#### [Metin parçası]

⁂

Çin Şirketlerinin Sıradışı Ticaret Hamleleri

Çin Şirketlerinin Sıradışı Ticaret Hamleleri

Dünya tarihini biliyorsanız Çin hakkında da bazı bilgileriniz vardır. Savaşlar, iç savaşlar ve işgallerle dolu geçmişine ve dünyanın geri kalanına göre çok daha kapalı bir kültüre sahip olmasına rağmen Çin, bugün ticaret dünyasında en önemli aktörlerden bir tanesi. Hatta öyle önemli ki Amerika Birleşik Devletleri ciddi ciddi Çin’in yalnızca ticaret anlamında değil, gerçek anlamda dünyayı ele geçireceğine inanıyor.

Çin gerçekten dünyayı ele geçirebilir mi? Neden olmasın? Doğru ticaret hamleleri ve doğru politikalar sonucunda bugüne gelen Çin, bir gün tüm dünyada baskın güç olabilir. Yerel ticaret politikalarının doğru olması, dünya çapında da kendine hatırı sayılır bir yer kazanmasını sağlıyor. Gelin Çin’in nasıl bir yol izlediğine bakalım ve bir gün neden gerçek bir dünya devi olabileceğini görelim.

Çin ile ilgili bilmeniz gereken önemli ticaret politikaları:

  • Üretim maliyetleri son derece düşük.
  • Dünya Ticaret Örgütü’ne üye olmaları büyük avantaj.
  • Kapıları yeniliklere sonuna kadar açık.
  • Veri analizi konusunda son derece başarılılar.
  • Hiyerarşik şehir yapısı şirketlere avantaj sağlıyor.
  • Yeni şirketlere yatırım yapmaktan çekinmiyorlar.
  • Alışverişle eğlenceyi başarılı bir şekilde birleştiriyorlar.
  • Sosyal medya konusunda yenilikçi atılımlar yapıyorlar.

⁂

#### [Verilen satırlar]

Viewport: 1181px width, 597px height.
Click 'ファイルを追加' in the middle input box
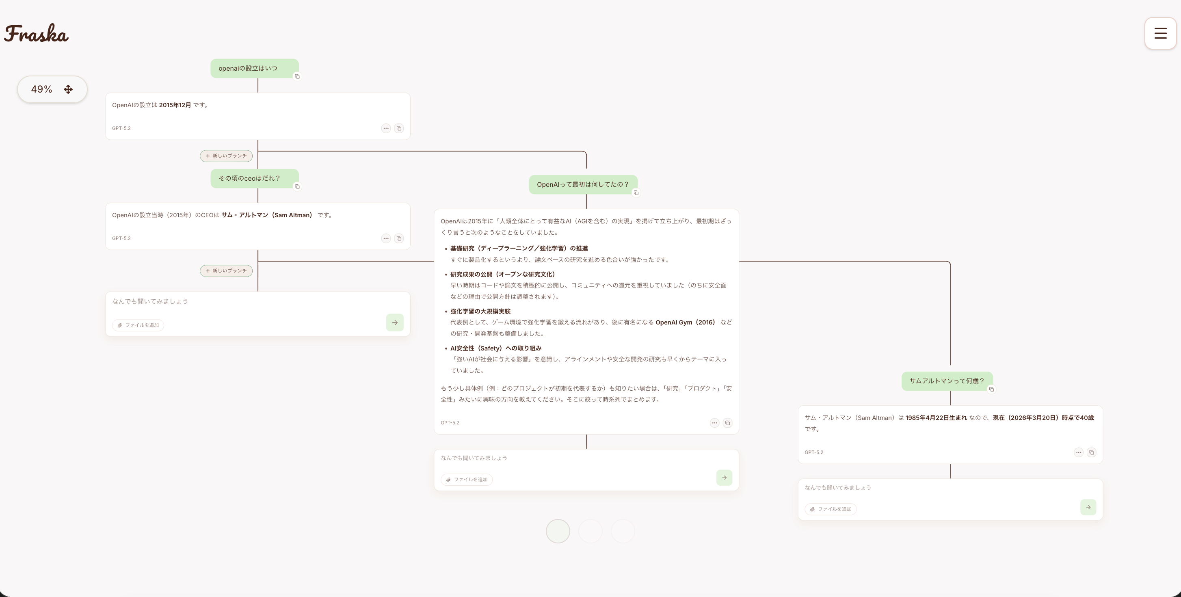point(467,480)
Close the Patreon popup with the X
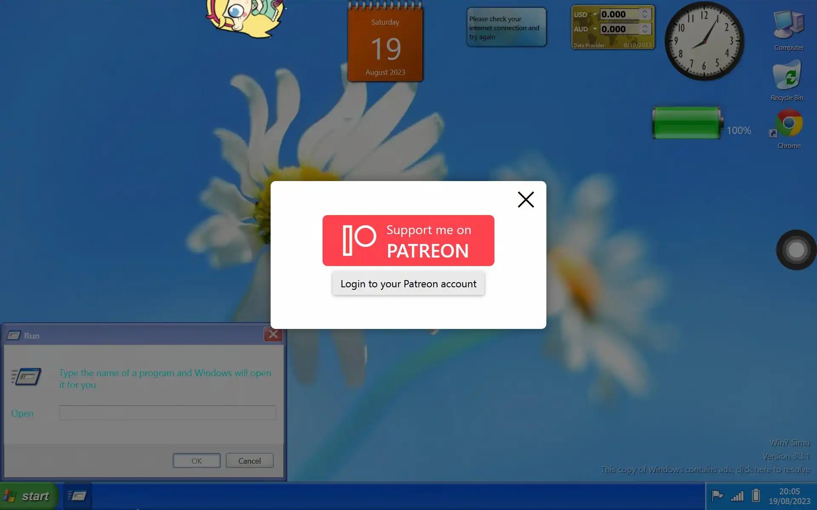The image size is (817, 510). coord(526,199)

⁂

#### [Yapılacak işler]
**1)** Çin ticareti metnindeki "Çin gerçekten dünyayı" ile "şirketlere avantaj sağlıyor." arasındaki kısmı, ikisi de dahil olmak üzere yeniden yaz ve "Veri analizi" yerine "Yapay zekâ" koy.
**2)** Çin ticareti metnine göre Amerika Birleşik Devletleri Çin hakkında neye inanıyor?
Satırların metinle hiçbir ilgisi yok.

#### [Sırayla cevaplar]
**1)**
Çin gerçekten dünyayı ele geçirebilir mi? Neden olmasın? Doğru ticaret hamleleri ve doğru politikalar sonucunda bugüne gelen Çin, bir gün tüm dünyada baskın güç olabilir. Yerel ticaret politikalarının doğru olması, dünya çapında da kendine hatırı sayılır bir yer kazanmasını sağlıyor. Gelin Çin’in nasıl bir yol izlediğine bakalım ve bir gün neden gerçek bir dünya devi olabileceğini görelim.

Çin ile ilgili bilmeniz gereken önemli ticaret politikaları:

  • Üretim maliyetleri son derece düşük.
  • Dünya Ticaret Örgütü’ne üye olmaları büyük avantaj.
  • Kapıları yeniliklere sonuna kadar açık.
  • Yapay zekâ konusunda son derece başarılılar.
  • Hiyerarşik şehir yapısı şirketlere avantaj sağlıyor.

**2)** Çin’in yalnızca ticaret anlamında değil, gerçek anlamda dünyayı ele geçireceğine inanıyor.